TO BE DONE
Decide whether each statement below agrees with the fantasy baseball article. Answer yes or no for each, and quote the words from the article that settle it.
(a) Statistics produced in April count for less than those produced in later months.
(b) The advice to maximize innings pitched applies equally to managers who spent little draft capital on pitching.
(c) Art Warren is named as a reliever who could be very valuable down the road.

Fantasy Baseball: How to get ahead of the competition in April

Fantasy baseball is definitely a marathon rather than a sprint. That being said, statistics produced in April contribute equally to those produced every other month, which puts pressure on managers to get off to a good start.

Here are some tips for enjoying a stellar April in Yahoo! leagues.

Maximize innings pitched

This tip can be ignored by those who spent little draft capital on pitching and instead choose to find it on the waiver wire throughout the season. But for most of us, getting ahead of the pace in leagues with an innings cap is the way to go. Your pitching staff will likely never be healthier than it is right now. We will see many pitchers succumb to injuries during the first half of the season, and by the time we reach August, there will be so many starters who are simply unusable in fantasy leagues. For this reason, wise fantasy managers will use their pitchers aggressively now, in hopes of building up high totals in wins and strikeouts while maintaining solid ratios.

In Yahoo! leagues with daily transactions, this plan should include heavily using relievers who can provide ratios help and a high strikeout rate. In fact, I plan on using nearly all of my bench spots on pitchers during April in the Yahoo! Friends and Family League.

Scrounge for saves

As part of the pitching plan in the preceding paragraph, fantasy managers should aggressively pursue all possible closer options during April. This is especially true in 2022, as we entered the season with unsettled bullpens in so many cities. Chasing good relievers who could be part of the ninth-inning picture of their respective teams should provide ratios help, a few vultured wins this month and could also lead to finding a full-time closer who provides at least 25 saves.

Pitchers such as Art Warren, Drew Steckenrider and David Robertson are examples of relievers who are helpful now and could be very valuable down the road.

Drew Steckenrider #16 of the Seattle Mariners is an intriguing fantasy reliever
Drew Steckenrider could pay huge fantasy dividends later in the season. (Photo by David Berding/Getty Images)

DATA EXCERPT
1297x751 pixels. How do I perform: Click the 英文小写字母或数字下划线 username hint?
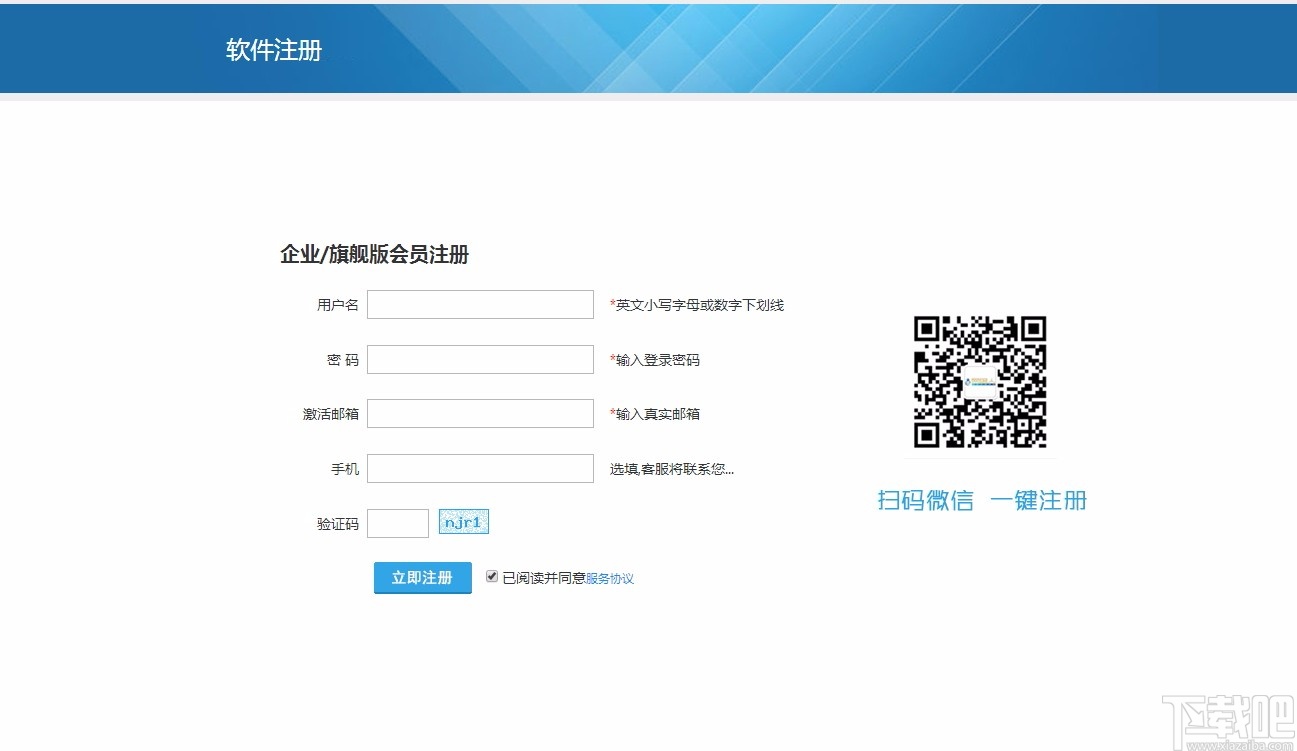point(696,304)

FULL OUTPUT
(a) No: "statistics produced in April contribute equally to those produced every other month"
(b) No: "This tip can be ignored by those who spent little draft capital on pitching and instead choose to find it on the waiver wire throughout the season."
(c) Yes: "Pitchers such as Art Warren, Drew Steckenrider and David Robertson are examples of relievers who are helpful now and could be very valuable down the road."